Among 342 patients (median age, 60 years; men, 55.3%; self-identified as not white race or ethnicity, 80.7%) who received remdesivir, 184 received corticosteroids and 158 received remdesivir alone. Patients who received remdesivir had a median 5 days to clinical improvement vs. 7 days in matched controls (adjusted HR [aHR] = 1.47; 95% CI, 1.22-1.79).

However, the researchers wrote that the difference in 28-day mortality rate among patients who received remdesivir (7.7%) vs. controls (14%) was not statistically significant in the time-to-death analysis (aHR = 0.7; 95% CI, .38-1.28). Among patients who received remdesivir, corticosteroids were not associated with a reduced risk for death (aHR = 1.94; 95% CI, .67-5.57).

“At this point in time, I think that any patient who is hospitalized with COVID-19 and requires supplemental oxygen (or has an oxygen saturation less than 94%) should receive remdesivir for 5 days (or less if they improve and are discharged prior to 5 days),” Garibaldi said.

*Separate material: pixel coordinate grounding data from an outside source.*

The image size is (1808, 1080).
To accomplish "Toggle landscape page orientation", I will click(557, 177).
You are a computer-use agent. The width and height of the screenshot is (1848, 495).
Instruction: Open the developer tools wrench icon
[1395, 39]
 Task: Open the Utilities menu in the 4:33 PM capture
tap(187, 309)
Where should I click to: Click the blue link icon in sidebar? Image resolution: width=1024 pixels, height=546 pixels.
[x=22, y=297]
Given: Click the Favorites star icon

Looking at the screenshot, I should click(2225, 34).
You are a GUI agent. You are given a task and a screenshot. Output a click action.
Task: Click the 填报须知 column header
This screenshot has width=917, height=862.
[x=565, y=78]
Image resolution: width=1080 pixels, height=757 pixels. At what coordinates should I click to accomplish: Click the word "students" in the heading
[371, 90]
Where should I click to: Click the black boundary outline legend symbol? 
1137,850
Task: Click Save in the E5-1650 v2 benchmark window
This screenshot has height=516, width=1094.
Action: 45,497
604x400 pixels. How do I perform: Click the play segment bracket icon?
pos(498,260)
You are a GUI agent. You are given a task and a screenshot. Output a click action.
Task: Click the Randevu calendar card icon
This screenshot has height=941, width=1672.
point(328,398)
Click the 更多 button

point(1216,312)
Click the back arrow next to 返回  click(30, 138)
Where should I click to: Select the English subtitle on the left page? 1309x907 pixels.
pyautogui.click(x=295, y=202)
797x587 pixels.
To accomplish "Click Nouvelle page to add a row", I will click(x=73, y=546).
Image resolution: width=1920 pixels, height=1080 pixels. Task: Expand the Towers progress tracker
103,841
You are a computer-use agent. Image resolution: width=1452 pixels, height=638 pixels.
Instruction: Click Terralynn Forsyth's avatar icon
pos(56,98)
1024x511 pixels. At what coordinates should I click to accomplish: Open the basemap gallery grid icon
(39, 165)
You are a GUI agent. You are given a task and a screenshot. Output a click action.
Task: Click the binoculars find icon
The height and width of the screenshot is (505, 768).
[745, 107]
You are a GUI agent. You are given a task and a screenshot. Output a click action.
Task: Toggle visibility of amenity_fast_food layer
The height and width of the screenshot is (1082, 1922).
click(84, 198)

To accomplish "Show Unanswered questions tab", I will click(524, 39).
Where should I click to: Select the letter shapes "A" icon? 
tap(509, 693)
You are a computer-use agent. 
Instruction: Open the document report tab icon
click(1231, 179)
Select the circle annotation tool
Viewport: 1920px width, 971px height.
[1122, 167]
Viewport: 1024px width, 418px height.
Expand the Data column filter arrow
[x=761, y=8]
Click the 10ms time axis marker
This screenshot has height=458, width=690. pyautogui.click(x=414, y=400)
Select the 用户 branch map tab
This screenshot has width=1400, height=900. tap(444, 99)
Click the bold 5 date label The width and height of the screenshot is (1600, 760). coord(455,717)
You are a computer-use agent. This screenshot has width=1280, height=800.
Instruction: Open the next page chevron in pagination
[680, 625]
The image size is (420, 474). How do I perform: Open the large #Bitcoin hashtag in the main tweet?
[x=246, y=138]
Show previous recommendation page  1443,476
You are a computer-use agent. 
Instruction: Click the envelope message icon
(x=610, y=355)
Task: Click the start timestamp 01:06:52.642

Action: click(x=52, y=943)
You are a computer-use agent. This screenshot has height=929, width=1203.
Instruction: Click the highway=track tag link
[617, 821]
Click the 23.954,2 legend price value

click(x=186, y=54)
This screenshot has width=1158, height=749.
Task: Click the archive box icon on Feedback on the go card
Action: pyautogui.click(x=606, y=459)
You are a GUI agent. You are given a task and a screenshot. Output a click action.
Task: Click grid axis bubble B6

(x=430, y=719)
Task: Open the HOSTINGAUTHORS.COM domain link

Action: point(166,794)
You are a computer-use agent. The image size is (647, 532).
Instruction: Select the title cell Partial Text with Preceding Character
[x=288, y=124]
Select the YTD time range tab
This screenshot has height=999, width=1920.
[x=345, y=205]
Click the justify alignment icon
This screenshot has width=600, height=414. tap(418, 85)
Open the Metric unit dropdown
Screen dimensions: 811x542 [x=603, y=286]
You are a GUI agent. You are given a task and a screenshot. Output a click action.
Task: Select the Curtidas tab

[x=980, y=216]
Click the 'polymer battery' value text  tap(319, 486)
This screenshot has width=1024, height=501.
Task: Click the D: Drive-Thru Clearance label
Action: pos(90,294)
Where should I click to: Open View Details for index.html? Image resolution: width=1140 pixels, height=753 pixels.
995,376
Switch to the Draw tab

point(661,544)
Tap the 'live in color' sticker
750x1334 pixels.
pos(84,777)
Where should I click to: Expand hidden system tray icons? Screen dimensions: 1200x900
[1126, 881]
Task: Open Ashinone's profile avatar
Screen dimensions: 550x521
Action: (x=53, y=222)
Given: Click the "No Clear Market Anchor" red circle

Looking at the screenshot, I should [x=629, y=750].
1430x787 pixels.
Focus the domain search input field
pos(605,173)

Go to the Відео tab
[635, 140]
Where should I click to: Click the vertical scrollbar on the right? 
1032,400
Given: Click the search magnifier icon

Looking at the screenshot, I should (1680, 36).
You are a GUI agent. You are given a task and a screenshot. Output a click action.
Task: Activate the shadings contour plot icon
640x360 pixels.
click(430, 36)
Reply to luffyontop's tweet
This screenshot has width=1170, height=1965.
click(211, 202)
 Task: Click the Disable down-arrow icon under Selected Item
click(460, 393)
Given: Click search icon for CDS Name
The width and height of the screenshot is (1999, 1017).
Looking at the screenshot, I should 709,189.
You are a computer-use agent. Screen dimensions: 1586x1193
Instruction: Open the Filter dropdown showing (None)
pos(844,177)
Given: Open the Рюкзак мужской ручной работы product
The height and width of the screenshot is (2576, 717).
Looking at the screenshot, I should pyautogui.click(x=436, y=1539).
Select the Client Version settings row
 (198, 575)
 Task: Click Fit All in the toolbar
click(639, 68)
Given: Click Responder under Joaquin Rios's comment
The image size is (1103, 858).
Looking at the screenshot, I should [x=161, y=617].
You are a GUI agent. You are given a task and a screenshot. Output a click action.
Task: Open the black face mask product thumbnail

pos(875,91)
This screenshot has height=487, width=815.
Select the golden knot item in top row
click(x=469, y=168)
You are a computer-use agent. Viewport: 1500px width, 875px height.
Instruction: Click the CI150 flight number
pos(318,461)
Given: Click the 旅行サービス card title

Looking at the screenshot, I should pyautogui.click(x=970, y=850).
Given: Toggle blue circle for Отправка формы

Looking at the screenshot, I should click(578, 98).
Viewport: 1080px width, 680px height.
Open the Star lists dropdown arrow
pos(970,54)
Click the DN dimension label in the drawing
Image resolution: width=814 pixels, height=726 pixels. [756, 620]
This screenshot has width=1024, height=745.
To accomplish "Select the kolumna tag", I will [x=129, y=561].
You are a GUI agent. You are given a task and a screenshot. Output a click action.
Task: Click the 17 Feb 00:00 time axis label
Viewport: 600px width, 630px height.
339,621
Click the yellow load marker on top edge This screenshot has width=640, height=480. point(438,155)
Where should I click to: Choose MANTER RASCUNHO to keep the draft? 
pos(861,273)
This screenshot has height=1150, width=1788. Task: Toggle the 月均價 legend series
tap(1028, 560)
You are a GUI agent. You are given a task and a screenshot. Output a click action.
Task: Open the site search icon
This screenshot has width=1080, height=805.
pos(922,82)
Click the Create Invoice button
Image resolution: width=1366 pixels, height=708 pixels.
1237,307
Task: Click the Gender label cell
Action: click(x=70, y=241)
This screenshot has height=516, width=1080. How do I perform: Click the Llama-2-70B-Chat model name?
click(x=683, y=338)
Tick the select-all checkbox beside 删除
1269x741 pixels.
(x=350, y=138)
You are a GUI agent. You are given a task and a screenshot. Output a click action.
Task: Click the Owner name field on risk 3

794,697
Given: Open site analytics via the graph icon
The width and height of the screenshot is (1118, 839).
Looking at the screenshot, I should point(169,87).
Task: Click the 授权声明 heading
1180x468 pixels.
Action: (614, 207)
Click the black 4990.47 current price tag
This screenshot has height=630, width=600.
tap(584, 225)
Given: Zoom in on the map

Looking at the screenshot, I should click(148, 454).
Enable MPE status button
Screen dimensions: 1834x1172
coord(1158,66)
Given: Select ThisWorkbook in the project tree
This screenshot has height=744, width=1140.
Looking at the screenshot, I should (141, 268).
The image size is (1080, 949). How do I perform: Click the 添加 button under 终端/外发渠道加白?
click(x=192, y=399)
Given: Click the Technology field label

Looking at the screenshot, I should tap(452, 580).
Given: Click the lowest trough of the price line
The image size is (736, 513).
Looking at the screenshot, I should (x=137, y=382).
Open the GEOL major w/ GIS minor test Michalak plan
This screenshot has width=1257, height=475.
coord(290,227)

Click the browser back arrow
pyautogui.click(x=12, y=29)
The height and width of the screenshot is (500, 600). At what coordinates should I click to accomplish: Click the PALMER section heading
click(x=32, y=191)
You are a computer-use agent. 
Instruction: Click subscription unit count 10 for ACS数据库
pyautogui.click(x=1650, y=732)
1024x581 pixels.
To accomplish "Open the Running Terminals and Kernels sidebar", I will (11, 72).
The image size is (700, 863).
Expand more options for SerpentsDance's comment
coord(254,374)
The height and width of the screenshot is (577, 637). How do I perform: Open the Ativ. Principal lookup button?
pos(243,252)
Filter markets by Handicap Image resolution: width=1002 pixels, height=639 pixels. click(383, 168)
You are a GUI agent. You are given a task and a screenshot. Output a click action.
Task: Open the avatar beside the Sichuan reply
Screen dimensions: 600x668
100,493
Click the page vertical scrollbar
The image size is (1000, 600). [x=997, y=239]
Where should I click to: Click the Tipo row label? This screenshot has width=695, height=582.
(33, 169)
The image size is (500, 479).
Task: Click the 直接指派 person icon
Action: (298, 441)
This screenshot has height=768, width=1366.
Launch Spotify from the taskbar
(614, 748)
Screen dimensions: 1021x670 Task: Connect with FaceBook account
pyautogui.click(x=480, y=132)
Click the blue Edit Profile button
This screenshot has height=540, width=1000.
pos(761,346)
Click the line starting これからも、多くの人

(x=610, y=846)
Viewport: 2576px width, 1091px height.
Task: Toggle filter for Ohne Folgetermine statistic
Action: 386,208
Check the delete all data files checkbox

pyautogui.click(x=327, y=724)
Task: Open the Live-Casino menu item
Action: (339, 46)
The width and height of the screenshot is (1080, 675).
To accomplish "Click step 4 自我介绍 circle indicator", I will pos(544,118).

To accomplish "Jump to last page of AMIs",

He also said more research is needed on the combination of remdesivir with other therapies, including tocilizumab, a drug that targets the Il-6 pathway.

“By binding to the Il-6 receptor, this drug decreased inflammation and may improve outcomes in certain patients with COVID-19,” Garibaldi said. “It is not clear if using remdesivir in combination with tocilizumab will lead to better outcomes.”